[Entries on where items appear]
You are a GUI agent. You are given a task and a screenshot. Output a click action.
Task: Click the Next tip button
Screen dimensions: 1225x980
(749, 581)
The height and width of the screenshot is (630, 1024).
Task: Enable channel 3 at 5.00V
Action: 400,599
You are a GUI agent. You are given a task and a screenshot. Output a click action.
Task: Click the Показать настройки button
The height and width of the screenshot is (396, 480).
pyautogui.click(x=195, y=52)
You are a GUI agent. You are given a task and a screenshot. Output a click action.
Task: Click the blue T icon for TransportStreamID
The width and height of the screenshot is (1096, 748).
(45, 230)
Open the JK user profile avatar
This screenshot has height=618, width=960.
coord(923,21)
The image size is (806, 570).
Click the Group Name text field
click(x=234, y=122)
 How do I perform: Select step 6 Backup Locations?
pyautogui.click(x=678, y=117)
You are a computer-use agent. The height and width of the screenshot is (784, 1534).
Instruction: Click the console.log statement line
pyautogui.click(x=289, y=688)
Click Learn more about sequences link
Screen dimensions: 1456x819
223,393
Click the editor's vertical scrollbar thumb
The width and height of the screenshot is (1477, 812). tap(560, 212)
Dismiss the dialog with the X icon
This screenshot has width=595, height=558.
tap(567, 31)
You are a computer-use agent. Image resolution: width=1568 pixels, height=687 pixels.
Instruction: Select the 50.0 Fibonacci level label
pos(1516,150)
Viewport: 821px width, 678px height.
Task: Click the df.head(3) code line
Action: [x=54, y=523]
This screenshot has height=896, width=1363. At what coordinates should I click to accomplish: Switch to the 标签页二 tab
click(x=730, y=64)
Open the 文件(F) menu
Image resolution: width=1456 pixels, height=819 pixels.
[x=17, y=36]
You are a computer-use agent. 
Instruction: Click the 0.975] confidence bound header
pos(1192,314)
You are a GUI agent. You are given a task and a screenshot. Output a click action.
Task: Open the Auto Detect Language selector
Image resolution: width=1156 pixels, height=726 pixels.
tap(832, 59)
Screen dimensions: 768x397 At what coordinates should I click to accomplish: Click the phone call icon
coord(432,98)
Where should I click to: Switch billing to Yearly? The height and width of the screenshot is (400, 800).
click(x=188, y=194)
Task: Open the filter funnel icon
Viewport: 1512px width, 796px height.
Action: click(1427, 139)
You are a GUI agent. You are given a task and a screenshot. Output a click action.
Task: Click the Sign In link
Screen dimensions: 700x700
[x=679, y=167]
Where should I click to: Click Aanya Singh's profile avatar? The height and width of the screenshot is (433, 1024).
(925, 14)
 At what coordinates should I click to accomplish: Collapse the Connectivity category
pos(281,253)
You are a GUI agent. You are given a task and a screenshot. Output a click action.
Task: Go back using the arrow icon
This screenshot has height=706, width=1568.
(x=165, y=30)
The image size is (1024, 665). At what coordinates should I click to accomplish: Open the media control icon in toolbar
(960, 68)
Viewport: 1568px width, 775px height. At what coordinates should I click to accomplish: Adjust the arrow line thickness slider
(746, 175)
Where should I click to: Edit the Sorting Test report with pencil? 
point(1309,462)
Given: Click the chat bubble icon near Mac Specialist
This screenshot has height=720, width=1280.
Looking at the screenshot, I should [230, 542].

* _Your goal_: Write out the lines from the line with "Dismiss the dialog with the X icon" up to and including the line with "[x=17, y=36]", reproducing each one verbatim.

* _Full output_:
Dismiss the dialog with the X icon
This screenshot has width=595, height=558.
tap(567, 31)
You are a computer-use agent. Image resolution: width=1568 pixels, height=687 pixels.
Instruction: Select the 50.0 Fibonacci level label
pos(1516,150)
Viewport: 821px width, 678px height.
Task: Click the df.head(3) code line
Action: [x=54, y=523]
This screenshot has height=896, width=1363. At what coordinates should I click to accomplish: Switch to the 标签页二 tab
click(x=730, y=64)
Open the 文件(F) menu
Image resolution: width=1456 pixels, height=819 pixels.
[x=17, y=36]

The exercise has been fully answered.